* [Goal of the exercise]: Count the lines of the material below that contain the string "Click", treating uppercase and lowercase letters as distinct. State only the number.

## begin Exercise inputs

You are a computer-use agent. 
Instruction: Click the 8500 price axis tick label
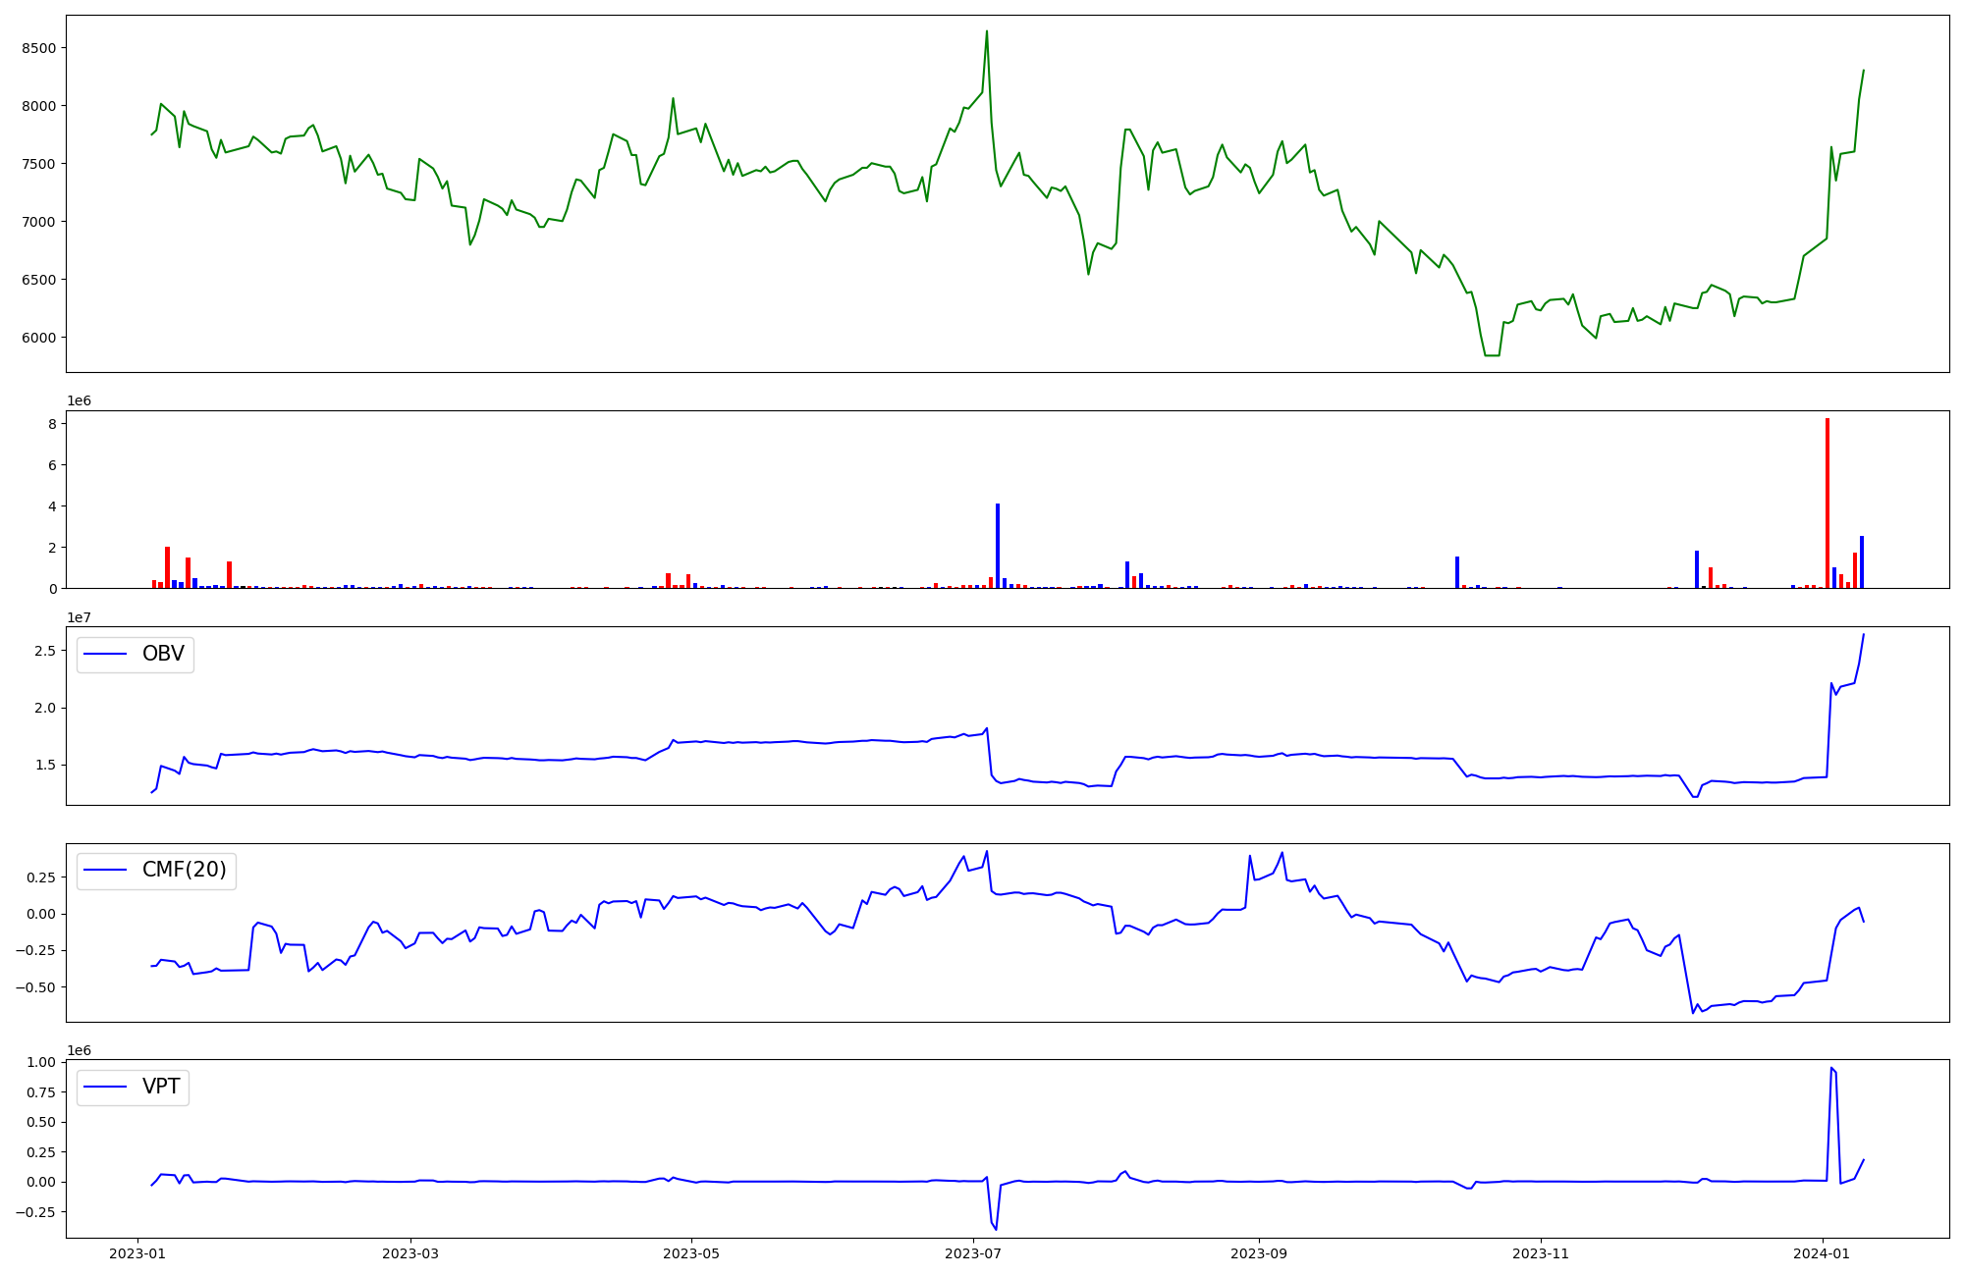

## end Exercise inputs
## begin Exercise inputs

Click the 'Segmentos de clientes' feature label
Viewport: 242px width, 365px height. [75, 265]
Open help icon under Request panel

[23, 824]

## end Exercise inputs

* [Finished answer]: 2